The petitioner contends that it was exempt from taxation for the years 1945 and 1946 under section 101 (3) of the Internal Revenue Code which provides for the exemption of:
Fraternal beneficiary societies, orders, or associations, (A) operating under the lodge system or for the exclusive benefit of the members of a fraternity itself operating under the lodge system; and (B) providing for the payment of life, sick, accident, or other benefits to the members of such society, order, or association or their dependents.
The early history and meaning of this same provision in the Revenue Act of 1918 was discussed, with citations of and quotations from decided cases, in Philadelphia & Reading Relief Association, 4 B. T. A. 713, pp. 724-726. The general principles stated therein are applicable here. Cf. Words and Phrases, Permanent Edition, beginning at p. 514. The members of the petitioner had nothing in common, so far as this record shows, except that they were members of the petitioner and it is difficult to detect the fraternal bond required by the statute. It does not appear what, if anything, was ever done by the petitioner to accomplish any of the purposes set forth in its constitutions and bylaws.
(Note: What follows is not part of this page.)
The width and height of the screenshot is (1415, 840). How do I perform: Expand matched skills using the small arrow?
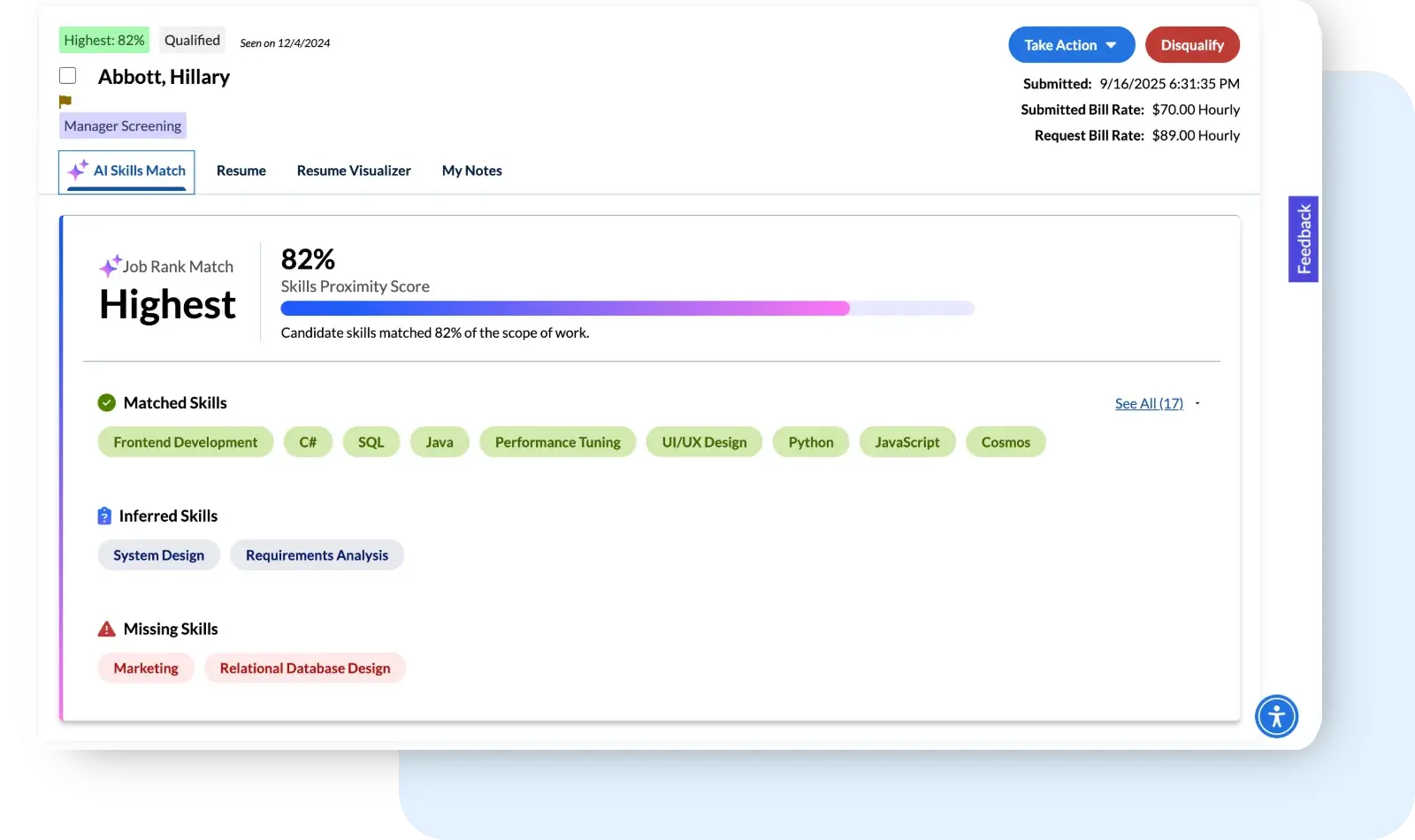pos(1197,404)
The petitioner was a beneficial society in the sense that its beneficial members could name beneficiaries who would be entitled to death benefits if the member died. The social members were not entitled to such benefits. No civic or charitable activities of the petitioner during the taxable years have been shown.
Section 29.101 (3)-1 of Regulations 111 provides that “ ‘Operating under the lodge system’ means carrying on its activities under a form of organization that comprises local branches, chartered by a parent organization and largely self-governing, called lodges, chapters, or the like.” A similar regulation has been in effect since 1918 and should now have the force of law. The petitioner during the taxable years, at least until some time in the latter part of 1946, was not “operating under the lodge system” as that phrase is defined in the regulations in that the petitioner was the only organization of its kind in existence and the record does not show that there was any “parent organization” separate from the petitioner. (B), quoted above, would mean little if satisfied by a lodge which provides for the payment of death benefits to the beneficiaries named by one class of members regardless of whether those named are dependents and which provides for the payment of no benefits to another class of members.
The petitioner has failed to show that it was exempt under section 101 (3). It does not claim exemption under any other provision. It offered no evidence to show that its failure to file returns was due to reasonable cause and not to willful neglect, does not state that there is an issue as to the additions under section 291, but merely concludes its brief by stating that no penalty is due because the officers sincerely believed it to be exempt and “the evidence clearly shows that their belief was well founded.” The record does not justify a finding that the failure to file returns was due to reasonable cause and not to willful neglect.
Decision will he entered imder Bule SO.